Falling on the wrong side of the mukhabarat — which performs both international and domestic intelligence — strikes terror into even the most hardened enemies of Jordan.
But Al-Ash was far from the typical religious extremist or criminal that might draw the agency’s attention. A fifth year computer science student at the University of Jordan, he was not an activist and, although a devout Muslim, he steered clear of fundamentalist groups.
Why the mukhabarat had come to raid his family’s upscale home was a mystery to him.
The mukhabarat eventually accused Al-Ash of posting critical remarks about the king’s policies on a jihadi website, something Al-Ash steadfastly denies. Defaming or slandering the royals here is a crime, but without a copy of the post in question, it was his word against a single agent.
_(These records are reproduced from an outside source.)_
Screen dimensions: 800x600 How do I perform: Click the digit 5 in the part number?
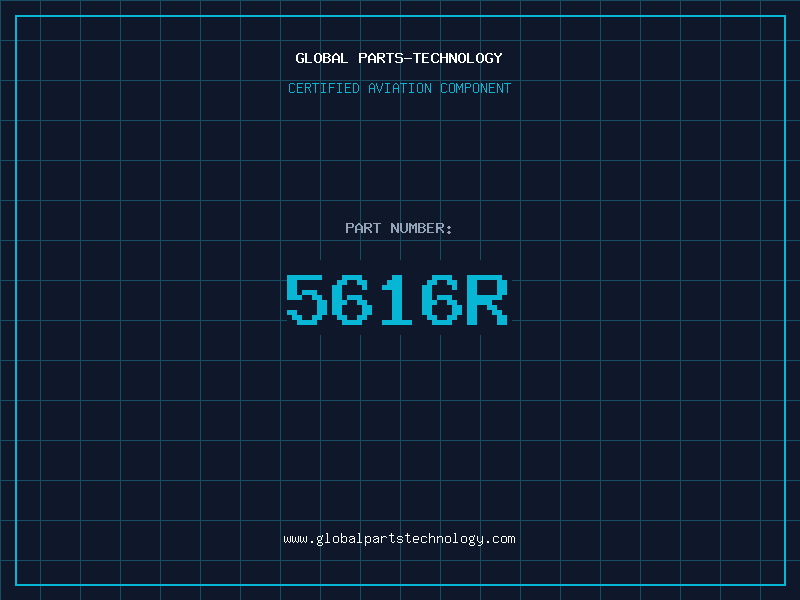(x=306, y=300)
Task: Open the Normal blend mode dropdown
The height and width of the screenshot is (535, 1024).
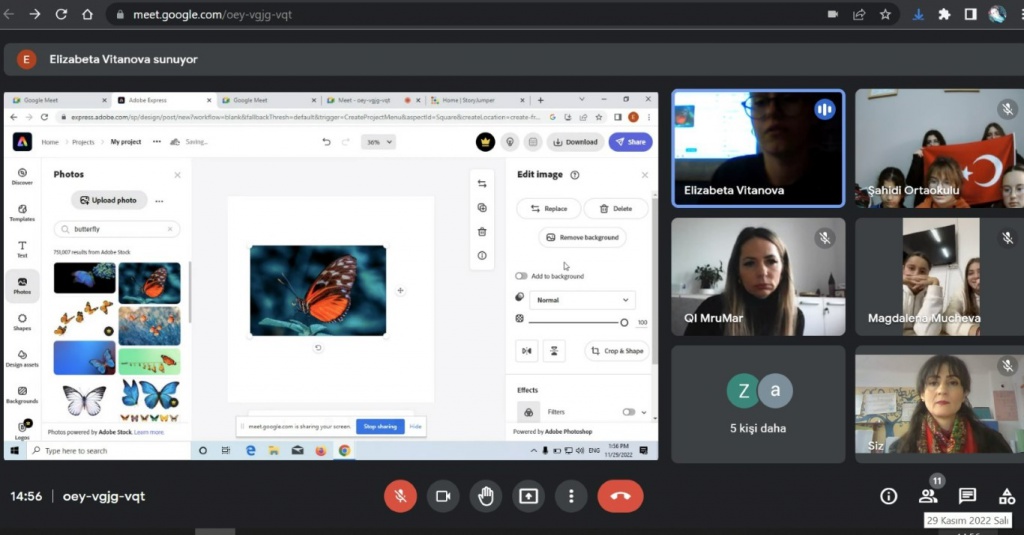Action: 582,299
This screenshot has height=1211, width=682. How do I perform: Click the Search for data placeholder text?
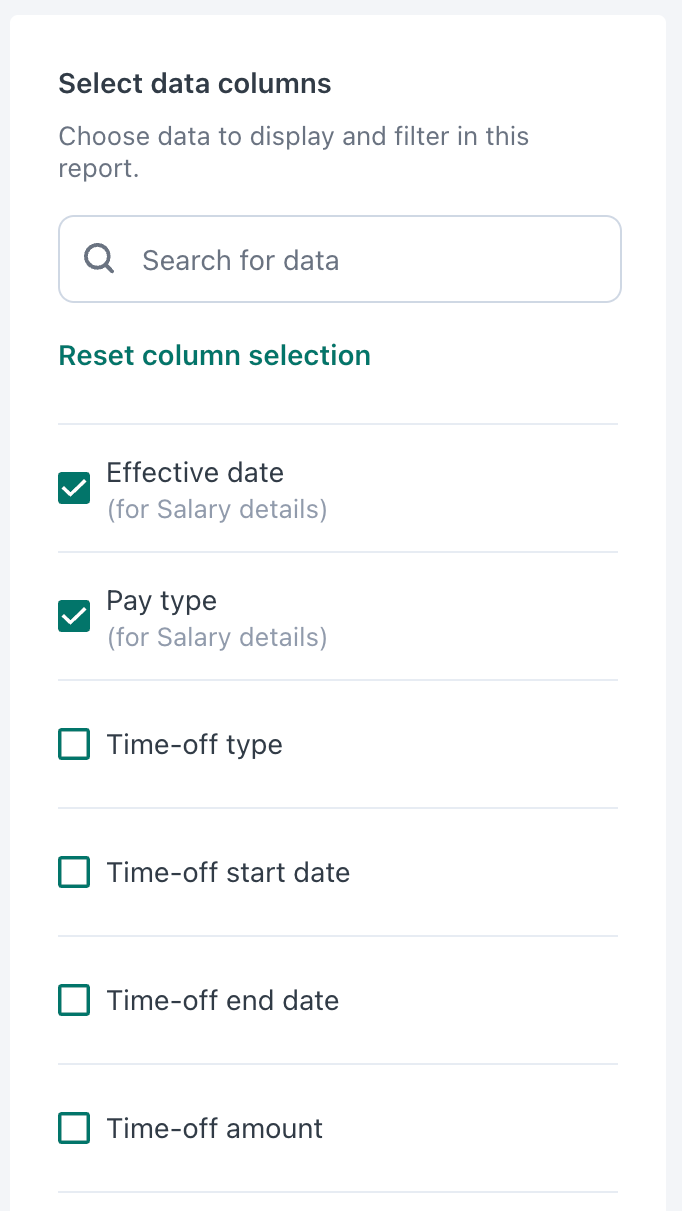pos(241,260)
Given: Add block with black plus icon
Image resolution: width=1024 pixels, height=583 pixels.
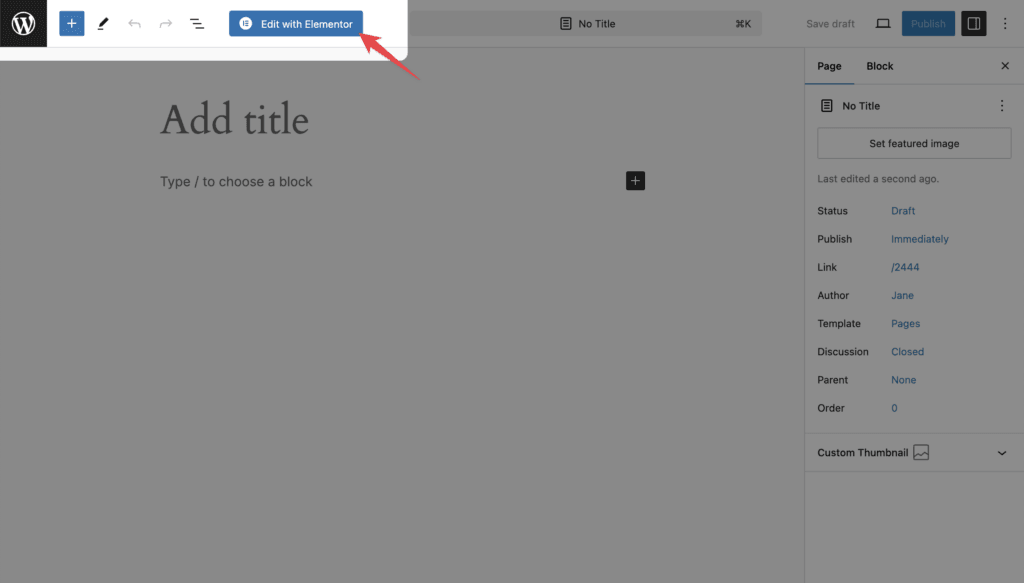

Despite having no hard evidence that Al-Ash had written the post, a military tribunal sentenced the student to two years in prison. He’s now appealing to Jordan’s Supreme Court.
While his case has taken place largely in the shadows of Jordan’s legal system, it highlights a growing concern here about the government’s role in censoring the Internet.
Though it is one of the more transparent countries in the Middle East, Jordan has struggled to find a balance between free speech and the its antiquated restrictions on the internet as more and more of its citizens go online.
“In the old media, it was easier for the government to control the content, but the internet has now given the ordinary citizen an unprecedented opportunity to be a journalist,” said Yahia Shukkeir, a local journalist and expert on media and internet censorship in Jordan.
Late last month, the government took its biggest step so far toward regulating the internet, endorsing an amended cyber crimes law. The original draft law stirred up considerable controversy in large part because of an article that would have made it legal to fine residents up to $2,800 if they “intentionally [sent] or [disseminated] data or information via the internet or any information system that [involved] defamation, contempt or slander of any person.”
The vagueness of the article had a number of local commentators worried the article was too broad, which could create a means for the government to further crack down on seemingly private mediums such as instant messenger.
Although the article was eventually removed the final draft, Samir Rifai, Jordan’s prime minister, is known for his distrust of the media and might have been testing the waters to see what level of restrictions he could get away with, said Shukkeir.
Mohammad Qutaishat, a media rights lawyer in Amman, said if the government of Jordan wanted to censor the internet there isn’t much stopping it. The internet, he said, is delivered to the country via two central networks and the mukhabarat could easily use them as control points to determine what content can enter Jordan.
“If you compare Jordan to pretty much all the countries I can think of in the region, I think we have the best freedoms online,” said Ammar Ibrahim, chief technical officer of Al Bawaba, an online news site headquartered in Amman.
He said stories of arrests and other harassment by authorities are mostly isolated incidents, not a general trend. The government does not appear to want to regulate the internet, he said, only place restrictions on what is posted online.
Cases like Al-Ash’s, he said, have more to do with the individual than they do with overall internet freedoms.
With no concrete evidence, it’s unlikely that the Supreme Court will even hear the case, said Saleh Armouti, Al-Ash’s lawyer. They’re more likely to order his immediate release. Even in cases with hard evidence, it’s unusual that such defamation would result in any extreme penalties.
“A lot of cases like this are dropped. There are many people who go to the mukhabarat to accuse people they hate of saying bad things about the King. Most of these cases are fake so most people are released,” Armouti said.
Al-Ash’s treatment has led many familiar with the case to speculate that the government may be trying to make an example of him, a cautionary tale to other internet users who think they can get away with anonymous postings.